Wildfires in Australia have burned more than 32,000 square miles since September. That is an area of land a little smaller than Indiana and larger than the entire state of Connecticut.
The unprecedented flames have killed a billion animals, 27 people and destroyed more than 1,000 homes. You can compare the size of the wildfires to your home state or city on this interactive map.
The images of smoke and wild flames have captured the world’s attention. Images that, for one dad in Columbia, Connecticut, hit closer to home.
“I wish I was down there able to do something, but I couldn’t do much more than what they are doing right now,” said Doran Shumway.
Shumway’s daughter, son-in-law and grandchildren live in New South Wales, just a short drive from some of the active bush fires. Shumway said he calls the couple every morning and every night to check in.
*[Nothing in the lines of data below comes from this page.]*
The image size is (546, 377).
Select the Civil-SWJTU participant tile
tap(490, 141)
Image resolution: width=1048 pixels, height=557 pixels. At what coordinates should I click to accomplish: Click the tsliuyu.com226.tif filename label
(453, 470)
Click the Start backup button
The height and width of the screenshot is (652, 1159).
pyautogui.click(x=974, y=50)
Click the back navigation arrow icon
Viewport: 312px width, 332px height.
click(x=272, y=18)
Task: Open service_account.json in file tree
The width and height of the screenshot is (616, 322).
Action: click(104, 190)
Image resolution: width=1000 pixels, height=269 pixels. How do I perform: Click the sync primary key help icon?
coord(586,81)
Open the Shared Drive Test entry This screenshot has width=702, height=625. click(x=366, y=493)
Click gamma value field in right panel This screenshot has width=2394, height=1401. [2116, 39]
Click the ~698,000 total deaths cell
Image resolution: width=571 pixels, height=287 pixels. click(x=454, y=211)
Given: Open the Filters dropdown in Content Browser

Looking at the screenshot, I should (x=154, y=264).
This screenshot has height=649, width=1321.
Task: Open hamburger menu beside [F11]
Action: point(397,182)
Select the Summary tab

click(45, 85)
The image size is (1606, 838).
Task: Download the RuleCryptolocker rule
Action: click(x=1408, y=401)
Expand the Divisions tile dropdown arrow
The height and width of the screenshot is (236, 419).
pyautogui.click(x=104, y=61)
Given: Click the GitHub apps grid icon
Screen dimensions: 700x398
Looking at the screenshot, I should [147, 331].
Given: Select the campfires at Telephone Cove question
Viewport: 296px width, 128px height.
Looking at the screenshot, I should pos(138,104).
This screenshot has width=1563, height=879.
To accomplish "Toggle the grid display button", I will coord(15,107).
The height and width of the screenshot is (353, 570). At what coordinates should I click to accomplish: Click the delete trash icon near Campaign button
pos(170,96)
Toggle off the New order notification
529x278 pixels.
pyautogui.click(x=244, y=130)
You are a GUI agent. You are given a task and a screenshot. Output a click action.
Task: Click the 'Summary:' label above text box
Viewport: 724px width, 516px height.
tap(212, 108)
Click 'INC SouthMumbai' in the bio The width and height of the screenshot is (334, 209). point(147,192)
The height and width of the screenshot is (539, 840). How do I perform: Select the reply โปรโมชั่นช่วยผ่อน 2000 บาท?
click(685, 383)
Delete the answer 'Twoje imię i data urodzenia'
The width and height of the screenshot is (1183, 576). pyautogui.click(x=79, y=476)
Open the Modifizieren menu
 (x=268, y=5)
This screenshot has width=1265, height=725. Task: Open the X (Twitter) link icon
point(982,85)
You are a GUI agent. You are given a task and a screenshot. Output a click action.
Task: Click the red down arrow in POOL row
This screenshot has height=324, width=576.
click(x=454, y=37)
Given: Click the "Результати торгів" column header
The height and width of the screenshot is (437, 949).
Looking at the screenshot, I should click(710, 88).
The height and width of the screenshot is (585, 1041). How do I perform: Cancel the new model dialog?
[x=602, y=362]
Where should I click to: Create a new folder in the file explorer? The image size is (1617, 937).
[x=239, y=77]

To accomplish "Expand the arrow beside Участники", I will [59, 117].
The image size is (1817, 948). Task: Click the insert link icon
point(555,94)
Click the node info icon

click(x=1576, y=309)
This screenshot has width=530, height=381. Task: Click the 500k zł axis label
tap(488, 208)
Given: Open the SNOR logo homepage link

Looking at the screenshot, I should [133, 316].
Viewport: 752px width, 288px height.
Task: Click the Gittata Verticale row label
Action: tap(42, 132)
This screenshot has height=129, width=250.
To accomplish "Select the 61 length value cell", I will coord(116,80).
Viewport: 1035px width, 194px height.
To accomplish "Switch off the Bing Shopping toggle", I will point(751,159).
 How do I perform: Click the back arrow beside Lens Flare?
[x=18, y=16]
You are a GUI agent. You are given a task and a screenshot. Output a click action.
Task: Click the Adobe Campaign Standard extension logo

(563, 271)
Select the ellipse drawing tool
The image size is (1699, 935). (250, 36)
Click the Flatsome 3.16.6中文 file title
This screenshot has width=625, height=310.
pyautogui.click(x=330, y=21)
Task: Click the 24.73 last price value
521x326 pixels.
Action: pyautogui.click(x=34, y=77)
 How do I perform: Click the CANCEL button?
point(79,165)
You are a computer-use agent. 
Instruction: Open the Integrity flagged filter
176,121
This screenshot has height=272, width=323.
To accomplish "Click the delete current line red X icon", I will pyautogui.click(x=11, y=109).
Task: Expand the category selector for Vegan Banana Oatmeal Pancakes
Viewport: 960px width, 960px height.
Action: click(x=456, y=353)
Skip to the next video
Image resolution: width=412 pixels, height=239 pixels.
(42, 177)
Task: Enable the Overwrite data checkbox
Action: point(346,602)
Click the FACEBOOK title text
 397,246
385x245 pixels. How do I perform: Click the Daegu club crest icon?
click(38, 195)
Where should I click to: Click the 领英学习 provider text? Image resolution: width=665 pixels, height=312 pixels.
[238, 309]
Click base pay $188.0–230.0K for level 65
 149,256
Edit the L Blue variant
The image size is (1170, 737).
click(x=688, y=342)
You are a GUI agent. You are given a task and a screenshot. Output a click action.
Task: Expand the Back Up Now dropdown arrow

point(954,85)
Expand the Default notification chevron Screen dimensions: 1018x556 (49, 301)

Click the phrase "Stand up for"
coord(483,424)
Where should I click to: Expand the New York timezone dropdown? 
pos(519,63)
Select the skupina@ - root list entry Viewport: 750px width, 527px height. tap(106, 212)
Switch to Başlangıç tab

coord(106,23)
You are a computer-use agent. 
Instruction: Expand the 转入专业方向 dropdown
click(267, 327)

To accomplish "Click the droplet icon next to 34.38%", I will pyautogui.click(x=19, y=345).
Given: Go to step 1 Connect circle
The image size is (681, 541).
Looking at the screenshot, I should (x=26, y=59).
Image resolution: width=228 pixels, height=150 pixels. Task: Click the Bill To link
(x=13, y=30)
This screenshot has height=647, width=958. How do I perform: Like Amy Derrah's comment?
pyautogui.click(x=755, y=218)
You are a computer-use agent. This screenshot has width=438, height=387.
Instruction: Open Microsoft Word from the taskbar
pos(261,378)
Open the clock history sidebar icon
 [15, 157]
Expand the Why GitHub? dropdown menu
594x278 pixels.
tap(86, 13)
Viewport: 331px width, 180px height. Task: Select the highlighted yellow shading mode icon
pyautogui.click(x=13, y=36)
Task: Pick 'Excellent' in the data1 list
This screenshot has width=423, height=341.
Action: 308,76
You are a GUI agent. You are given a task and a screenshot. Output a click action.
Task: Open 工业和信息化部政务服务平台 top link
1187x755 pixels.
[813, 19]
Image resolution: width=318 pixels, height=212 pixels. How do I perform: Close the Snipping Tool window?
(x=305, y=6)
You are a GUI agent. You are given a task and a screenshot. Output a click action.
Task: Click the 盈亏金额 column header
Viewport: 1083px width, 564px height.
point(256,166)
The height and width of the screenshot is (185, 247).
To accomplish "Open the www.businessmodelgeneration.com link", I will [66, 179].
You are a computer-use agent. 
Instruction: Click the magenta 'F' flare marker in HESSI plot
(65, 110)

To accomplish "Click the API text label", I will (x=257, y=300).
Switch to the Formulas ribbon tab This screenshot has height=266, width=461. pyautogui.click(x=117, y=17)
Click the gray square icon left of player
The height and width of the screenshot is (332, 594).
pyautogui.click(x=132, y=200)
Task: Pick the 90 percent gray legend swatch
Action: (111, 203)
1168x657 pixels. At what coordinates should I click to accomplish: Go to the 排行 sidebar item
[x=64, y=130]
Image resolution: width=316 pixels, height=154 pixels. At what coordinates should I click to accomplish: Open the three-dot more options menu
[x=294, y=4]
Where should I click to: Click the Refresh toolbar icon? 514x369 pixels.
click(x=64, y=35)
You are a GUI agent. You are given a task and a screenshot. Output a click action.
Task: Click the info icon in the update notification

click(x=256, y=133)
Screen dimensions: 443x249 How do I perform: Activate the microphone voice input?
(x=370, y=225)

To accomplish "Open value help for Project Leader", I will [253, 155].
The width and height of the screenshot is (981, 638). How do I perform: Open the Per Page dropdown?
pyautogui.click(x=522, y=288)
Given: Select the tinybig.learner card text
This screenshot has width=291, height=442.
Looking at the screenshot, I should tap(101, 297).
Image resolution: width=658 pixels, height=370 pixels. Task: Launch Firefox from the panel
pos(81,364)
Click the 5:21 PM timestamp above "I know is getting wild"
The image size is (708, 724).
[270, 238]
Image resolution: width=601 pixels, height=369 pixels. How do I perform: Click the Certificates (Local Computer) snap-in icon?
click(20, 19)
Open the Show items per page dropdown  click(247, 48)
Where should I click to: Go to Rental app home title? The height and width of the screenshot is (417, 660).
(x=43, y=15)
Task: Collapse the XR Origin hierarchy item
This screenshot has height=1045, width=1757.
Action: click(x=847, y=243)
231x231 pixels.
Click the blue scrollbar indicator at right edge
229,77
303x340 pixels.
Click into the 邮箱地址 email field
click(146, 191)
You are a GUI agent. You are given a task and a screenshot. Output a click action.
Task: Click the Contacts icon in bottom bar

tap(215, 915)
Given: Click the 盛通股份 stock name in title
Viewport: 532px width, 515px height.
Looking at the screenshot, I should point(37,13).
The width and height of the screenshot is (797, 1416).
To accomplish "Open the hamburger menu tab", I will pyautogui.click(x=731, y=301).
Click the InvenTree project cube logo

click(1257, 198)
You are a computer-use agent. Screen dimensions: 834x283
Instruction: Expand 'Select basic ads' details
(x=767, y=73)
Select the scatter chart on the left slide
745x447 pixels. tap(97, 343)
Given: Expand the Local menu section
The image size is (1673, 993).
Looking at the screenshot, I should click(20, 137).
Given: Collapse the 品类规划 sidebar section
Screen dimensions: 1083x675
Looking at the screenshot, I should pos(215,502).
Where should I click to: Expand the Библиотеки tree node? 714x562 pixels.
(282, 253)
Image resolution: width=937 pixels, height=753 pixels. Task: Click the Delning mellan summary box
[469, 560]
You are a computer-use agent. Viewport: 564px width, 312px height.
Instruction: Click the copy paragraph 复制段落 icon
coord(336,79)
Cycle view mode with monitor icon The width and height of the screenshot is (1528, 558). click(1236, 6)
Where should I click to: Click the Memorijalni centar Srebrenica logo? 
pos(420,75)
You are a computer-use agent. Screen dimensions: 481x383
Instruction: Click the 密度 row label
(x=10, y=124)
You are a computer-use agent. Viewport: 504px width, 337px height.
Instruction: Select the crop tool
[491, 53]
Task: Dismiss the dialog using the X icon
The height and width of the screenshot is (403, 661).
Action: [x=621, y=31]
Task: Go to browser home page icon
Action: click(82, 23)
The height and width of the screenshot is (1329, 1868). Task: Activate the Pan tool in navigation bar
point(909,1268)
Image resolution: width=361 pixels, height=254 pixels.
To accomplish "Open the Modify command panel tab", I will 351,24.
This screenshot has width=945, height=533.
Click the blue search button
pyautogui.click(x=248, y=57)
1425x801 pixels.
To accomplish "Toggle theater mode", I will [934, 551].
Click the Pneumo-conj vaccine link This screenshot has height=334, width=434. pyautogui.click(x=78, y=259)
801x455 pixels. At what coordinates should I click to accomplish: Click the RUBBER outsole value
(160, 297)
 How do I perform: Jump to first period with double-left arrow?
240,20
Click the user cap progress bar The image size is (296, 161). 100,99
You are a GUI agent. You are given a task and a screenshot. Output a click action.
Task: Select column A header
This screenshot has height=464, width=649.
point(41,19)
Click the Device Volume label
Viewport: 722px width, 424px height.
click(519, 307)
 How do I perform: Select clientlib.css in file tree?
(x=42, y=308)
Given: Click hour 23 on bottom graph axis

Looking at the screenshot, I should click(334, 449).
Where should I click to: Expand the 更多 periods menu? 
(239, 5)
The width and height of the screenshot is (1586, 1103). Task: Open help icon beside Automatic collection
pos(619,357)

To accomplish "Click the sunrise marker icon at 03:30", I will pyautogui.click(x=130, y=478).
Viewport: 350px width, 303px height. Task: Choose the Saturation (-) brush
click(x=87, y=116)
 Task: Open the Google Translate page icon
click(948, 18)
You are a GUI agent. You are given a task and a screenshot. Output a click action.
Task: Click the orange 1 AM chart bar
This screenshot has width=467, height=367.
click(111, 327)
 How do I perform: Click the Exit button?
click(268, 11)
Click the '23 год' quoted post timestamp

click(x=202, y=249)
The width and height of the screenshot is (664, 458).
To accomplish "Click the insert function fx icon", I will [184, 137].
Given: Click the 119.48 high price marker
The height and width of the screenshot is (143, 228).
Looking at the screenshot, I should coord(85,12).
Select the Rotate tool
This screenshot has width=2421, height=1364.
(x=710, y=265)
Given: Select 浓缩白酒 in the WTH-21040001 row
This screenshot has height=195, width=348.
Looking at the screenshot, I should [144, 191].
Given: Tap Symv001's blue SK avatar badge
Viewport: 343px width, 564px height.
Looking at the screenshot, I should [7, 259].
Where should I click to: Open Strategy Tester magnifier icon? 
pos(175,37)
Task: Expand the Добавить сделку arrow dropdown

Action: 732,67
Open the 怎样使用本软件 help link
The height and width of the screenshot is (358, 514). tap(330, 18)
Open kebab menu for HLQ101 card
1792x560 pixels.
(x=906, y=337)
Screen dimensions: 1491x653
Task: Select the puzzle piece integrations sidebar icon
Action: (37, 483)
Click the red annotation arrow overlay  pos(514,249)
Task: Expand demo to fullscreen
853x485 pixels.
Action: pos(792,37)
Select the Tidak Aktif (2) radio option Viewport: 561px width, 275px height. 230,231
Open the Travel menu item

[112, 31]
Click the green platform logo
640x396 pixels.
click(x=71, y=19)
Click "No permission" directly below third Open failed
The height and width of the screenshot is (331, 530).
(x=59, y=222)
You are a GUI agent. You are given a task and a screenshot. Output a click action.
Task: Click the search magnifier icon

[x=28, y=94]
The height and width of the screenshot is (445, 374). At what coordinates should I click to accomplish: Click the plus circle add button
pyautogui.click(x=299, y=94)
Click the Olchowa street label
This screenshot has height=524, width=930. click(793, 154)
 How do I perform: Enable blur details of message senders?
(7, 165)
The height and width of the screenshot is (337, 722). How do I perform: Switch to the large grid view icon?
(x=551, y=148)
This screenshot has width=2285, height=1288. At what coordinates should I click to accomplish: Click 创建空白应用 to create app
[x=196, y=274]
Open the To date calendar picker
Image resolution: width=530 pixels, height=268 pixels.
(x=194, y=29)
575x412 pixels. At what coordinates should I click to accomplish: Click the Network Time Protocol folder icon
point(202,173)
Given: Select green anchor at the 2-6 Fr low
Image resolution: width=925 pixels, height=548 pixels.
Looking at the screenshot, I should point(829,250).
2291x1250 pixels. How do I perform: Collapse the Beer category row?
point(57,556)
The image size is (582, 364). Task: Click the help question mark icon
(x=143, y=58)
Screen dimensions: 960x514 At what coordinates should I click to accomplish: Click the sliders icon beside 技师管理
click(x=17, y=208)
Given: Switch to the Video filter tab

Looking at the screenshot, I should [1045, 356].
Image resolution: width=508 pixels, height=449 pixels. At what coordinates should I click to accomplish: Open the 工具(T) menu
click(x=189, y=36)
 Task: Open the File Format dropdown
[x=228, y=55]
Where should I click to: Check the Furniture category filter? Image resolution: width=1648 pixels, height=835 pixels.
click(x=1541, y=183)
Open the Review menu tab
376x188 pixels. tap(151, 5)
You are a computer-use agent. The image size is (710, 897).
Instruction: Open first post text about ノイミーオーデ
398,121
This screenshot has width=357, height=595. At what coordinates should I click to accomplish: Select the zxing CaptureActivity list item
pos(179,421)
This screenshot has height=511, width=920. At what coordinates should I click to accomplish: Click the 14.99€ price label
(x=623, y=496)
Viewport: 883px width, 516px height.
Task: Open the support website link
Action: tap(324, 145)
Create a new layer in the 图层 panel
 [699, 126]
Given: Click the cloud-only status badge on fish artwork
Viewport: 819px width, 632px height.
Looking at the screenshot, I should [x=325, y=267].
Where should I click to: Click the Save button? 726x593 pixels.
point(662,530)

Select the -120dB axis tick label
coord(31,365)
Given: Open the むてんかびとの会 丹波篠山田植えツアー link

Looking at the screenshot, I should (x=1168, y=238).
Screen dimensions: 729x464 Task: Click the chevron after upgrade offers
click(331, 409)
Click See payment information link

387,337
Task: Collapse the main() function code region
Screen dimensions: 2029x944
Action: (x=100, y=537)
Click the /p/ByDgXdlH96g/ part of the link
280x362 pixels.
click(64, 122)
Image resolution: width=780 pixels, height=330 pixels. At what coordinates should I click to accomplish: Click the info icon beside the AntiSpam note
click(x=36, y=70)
NBC Connecticut was there Friday morning as Shumway video-chatted with his family.
“This is unprecedented in Australia,” said Paul Garrett, Australia native and Shumway’s son-in-law. “We just have not seen it like this before.”
Garrett and his wife, Sara, say they live in a protected area and are safe from the fire, but they have seen friends lose everything.
“People are just lucky to have the shirt on their back,” said Paul Garrett.
The couple said they have not seen a clear sky since November.
“The air is just filled with soot. Your car is covered in ash,” Sara Garret described, holding back tears. “You see the burnt leaves on the ground.”
The conversations do not make for easy content during the family calls to home, more than 10,000 miles away.
“It is hard to watch and you worry about them all the time,” said Shumway. “What could happen?”
“I always try to put my mother and father at east, but, yes, it is hard,” said Sara Garrett.
The Garretts said that the help that has been pouring into the country has been reassuring. Learn more about ways to donate here.
According to members of the United States Congress, 100 firefighters have been sent to Australia over the last four weeks and 50 more are planning to be deployed next week.
“We will get there in the end,” said Paul Garrett. “We always do.”